I read it a long time ago, Caroline, and to be honest I can’t remember Moses at all. It was the poor horse being taken away to the slaughter house that lingers in my memory. RIchard Pipes wrote in “Russia under the Bolshevik Regime” that “[n]ext to the economic hardships, no actions of Lenin’s government brought greater suffering to the population at large … than the profanation of its religious beliefs.” He ascribes the derisory or non-existent attention paid to these Communist abominations by Western historians to “the secularism of modern historians.” I suppose the portrayal of Moses in “Animal Farm” can be ascribed to the secularism of modern novelists. No-one would ever mistake Orwell for a mystic. Just the same, in that book , “1984”, “Homage to Catalonia” and many of the essays, Orwell was a very great writer, such as the world rarely sees.
Interesting that Putin has allied himself with that raven-type thingy.

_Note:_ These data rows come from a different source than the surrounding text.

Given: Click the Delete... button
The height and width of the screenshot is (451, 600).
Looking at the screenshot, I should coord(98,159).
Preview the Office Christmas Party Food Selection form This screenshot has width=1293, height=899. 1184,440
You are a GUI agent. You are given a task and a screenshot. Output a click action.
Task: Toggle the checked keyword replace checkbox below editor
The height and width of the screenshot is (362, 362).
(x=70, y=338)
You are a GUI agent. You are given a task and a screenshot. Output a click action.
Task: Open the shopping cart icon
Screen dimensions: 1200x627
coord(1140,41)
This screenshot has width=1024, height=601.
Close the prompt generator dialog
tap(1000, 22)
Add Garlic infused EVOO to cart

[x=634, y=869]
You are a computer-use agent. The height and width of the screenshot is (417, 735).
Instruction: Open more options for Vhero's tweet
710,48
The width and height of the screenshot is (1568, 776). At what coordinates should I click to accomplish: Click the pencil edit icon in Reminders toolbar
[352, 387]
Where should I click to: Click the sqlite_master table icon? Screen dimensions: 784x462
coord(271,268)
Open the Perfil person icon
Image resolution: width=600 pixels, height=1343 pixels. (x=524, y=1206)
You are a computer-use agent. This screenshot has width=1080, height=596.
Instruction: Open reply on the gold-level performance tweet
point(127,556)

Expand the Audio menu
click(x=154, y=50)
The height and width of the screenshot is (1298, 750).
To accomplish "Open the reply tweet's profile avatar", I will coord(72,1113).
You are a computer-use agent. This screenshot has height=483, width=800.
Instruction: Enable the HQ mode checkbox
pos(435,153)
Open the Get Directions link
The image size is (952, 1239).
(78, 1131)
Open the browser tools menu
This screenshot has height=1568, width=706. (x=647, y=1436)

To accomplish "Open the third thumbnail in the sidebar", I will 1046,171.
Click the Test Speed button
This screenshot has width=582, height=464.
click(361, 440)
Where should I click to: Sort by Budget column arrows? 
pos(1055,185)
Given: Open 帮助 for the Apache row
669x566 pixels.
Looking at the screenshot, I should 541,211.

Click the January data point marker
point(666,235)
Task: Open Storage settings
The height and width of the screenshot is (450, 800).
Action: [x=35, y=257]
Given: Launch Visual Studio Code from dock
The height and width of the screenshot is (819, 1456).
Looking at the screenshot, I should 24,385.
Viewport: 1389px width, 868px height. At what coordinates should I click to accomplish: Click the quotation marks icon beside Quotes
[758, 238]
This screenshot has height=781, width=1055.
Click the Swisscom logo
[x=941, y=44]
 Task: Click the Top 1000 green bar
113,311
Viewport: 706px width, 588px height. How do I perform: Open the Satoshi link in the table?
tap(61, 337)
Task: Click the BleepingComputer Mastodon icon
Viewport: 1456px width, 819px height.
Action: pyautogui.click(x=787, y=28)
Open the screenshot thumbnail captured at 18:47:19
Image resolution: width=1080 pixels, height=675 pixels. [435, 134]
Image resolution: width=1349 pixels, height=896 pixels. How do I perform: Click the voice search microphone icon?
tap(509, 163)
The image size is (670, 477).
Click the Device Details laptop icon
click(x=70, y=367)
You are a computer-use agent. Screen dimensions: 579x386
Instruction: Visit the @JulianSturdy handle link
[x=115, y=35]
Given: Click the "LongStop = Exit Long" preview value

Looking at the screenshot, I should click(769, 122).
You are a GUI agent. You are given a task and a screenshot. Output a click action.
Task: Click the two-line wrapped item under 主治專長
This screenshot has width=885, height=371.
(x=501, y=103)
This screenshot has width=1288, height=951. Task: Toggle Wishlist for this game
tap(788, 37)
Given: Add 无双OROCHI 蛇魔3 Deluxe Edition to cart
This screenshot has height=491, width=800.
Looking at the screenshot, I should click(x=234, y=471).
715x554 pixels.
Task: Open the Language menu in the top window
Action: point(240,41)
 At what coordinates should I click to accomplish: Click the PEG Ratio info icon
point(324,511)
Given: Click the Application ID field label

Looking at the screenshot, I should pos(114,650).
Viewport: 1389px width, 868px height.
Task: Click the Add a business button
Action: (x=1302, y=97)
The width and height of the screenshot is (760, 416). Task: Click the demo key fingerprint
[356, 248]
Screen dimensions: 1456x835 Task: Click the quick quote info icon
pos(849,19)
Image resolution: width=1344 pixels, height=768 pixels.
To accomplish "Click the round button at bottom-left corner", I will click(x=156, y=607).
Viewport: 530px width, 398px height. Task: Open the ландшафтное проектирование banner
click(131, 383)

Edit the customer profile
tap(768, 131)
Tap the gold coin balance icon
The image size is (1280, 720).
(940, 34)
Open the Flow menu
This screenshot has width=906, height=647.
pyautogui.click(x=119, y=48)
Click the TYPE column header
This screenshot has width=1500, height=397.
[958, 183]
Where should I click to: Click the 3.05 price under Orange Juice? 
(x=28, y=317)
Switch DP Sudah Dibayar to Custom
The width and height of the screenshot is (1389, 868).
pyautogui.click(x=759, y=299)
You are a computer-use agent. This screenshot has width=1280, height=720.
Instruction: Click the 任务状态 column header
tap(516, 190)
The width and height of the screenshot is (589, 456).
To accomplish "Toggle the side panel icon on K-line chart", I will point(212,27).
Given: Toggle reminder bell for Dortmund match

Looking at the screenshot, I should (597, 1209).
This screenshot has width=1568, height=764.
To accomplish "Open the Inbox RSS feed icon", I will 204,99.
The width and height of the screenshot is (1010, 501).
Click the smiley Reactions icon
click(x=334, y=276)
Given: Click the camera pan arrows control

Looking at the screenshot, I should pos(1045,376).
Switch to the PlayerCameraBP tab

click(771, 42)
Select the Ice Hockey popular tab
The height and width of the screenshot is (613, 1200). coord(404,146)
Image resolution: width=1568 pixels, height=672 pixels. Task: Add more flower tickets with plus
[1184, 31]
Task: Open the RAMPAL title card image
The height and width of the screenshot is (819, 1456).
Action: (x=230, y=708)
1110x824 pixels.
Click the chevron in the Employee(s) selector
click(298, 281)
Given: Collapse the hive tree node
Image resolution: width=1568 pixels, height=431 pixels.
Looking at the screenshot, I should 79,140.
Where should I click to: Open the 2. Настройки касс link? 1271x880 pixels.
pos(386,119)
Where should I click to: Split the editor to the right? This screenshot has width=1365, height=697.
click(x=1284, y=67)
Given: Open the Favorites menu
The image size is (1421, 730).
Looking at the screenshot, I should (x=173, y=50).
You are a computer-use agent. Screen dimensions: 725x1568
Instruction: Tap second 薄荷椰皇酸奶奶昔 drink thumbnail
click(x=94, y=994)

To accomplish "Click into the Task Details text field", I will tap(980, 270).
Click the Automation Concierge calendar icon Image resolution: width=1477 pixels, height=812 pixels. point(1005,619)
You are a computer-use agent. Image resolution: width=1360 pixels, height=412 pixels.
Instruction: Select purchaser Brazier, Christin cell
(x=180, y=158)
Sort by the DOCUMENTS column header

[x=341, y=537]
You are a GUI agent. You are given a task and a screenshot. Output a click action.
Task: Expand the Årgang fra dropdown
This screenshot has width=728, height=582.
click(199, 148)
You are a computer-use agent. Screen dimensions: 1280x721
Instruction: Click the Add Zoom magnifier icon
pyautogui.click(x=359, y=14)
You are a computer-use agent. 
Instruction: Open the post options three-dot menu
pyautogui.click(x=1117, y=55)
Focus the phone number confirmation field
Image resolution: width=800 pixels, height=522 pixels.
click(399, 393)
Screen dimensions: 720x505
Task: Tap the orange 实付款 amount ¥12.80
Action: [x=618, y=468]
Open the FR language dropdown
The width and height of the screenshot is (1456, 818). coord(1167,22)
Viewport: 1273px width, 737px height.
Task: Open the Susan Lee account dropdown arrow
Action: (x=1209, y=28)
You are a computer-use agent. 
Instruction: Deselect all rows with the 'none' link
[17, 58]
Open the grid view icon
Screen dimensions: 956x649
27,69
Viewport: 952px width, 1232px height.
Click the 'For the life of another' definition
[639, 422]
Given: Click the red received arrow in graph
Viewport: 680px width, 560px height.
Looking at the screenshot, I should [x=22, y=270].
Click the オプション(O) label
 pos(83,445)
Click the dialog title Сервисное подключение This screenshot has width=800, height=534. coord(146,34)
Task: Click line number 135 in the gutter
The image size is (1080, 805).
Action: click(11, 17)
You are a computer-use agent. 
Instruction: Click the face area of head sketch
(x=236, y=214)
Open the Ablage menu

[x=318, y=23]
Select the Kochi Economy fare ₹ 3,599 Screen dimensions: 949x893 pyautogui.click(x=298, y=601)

In the 1950s cartoon, the cat gets killed during the purge of the hens and chickens.
When I was a my second (Grammar) school, Animal Farm was and still is one of my favourite books. Late 50’s early 60’s. Many of my teachers were not happy that I enjoyed/liked the book so much. It has shaped my politics since. I am, what I describe as a Genghis Khan Socialist. I think that is how Orwell’ thoughts went. I am sickened by the obscene riches of many (£20,000 on a 4 year olds birthday party etc.). But would hate the idea of a socialist government that has forgotten it’s roots and acted as many socialists in power end up. Very very rich!
I can’t be stuffed to stress about some 20K$ birthday party. I’m moreso empathetic for the spoiled and ruined kid getting that birthday than anything else.